Centralised Authentication - Recommendations?

I have a challenge presented before me, and that is to centralise authentication. Period.

That's because me and my big mouth said I like LDAP, and anything can authenticate against it. I have pretty much every type of desktop here, Macs, Windows XP up to 7, and number of Ubuntu and Fedora based distro installs.

I have no problem going through all the configuration work. In fact that should be pretty fun, I just want some recommendations on which implementations I should be looking at.

Thank You

Solution 1:

Natively, a Windows machine can only authenticate against an AD domain that it is in (or a domain that it trusted by the domain that it is in.) You can find replacement GINAs, I do believe that there's one for plain ol' LDAP.

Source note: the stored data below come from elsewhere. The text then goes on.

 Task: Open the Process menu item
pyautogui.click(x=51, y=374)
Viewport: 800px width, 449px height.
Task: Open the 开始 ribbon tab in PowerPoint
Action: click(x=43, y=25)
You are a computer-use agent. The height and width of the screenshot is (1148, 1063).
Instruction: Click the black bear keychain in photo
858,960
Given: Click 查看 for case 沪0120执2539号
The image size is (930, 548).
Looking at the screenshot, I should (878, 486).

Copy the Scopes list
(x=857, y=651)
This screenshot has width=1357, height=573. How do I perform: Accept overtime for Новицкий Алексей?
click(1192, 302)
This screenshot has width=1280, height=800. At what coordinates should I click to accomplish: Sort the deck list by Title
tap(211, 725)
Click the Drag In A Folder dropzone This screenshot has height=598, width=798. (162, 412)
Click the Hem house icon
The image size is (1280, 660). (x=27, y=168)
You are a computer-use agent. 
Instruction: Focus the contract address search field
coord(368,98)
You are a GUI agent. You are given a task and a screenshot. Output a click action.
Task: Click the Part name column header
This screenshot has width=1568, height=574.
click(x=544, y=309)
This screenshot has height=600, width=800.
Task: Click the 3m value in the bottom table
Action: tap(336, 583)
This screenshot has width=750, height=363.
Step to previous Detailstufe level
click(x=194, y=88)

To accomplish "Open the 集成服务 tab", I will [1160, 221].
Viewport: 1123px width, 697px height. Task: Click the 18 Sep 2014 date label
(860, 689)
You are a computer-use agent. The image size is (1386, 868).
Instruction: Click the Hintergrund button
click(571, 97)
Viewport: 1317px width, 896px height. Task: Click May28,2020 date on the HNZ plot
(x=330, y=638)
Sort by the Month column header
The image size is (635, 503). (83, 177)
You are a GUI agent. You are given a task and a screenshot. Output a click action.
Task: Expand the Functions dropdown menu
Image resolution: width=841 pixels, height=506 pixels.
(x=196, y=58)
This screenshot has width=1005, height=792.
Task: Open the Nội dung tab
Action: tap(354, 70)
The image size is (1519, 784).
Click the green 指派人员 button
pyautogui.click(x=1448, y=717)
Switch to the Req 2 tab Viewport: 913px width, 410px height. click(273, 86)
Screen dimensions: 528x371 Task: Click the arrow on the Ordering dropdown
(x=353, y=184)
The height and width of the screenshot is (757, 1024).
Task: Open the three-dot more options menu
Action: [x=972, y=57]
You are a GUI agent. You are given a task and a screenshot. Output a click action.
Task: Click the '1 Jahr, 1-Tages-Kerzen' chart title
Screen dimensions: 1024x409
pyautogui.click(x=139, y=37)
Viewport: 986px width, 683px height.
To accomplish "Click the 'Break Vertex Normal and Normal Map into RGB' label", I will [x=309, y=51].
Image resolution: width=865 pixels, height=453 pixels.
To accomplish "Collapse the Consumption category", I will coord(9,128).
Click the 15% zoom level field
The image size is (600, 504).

However, once you've got an AD domain, you've also got Kerberos and LDAP as part of the deal. You can authenticate OS X against AD, and you could use PAM to authenticate the Linux machines against the LDAP part of AD.

Solution 2:

I would put all the Windows machines into a domain, that makes centralised authentication very simple for them.

MAC's can authenticate against AD.

For the Linux machines I would use SSSD, which generally works together with Kerberos, which, if properly implemented, also allows password changes for both the domain account and the local account, and implements password caching for laptops. The sssd package should be available off the shelf for Ubuntu and Fedora (we use it in Debian Squeeze, and it works a charm).

For your various other apps, especially web apps, LDAP authentication is also relatively simple to implement, since most scripting languages have LDAP modules.

There are a few applications where you will run into trouble. Example: Microsoft Dynamics GP V10 and prior do not support LDAP/AD authentication, but it has been promised for the next version.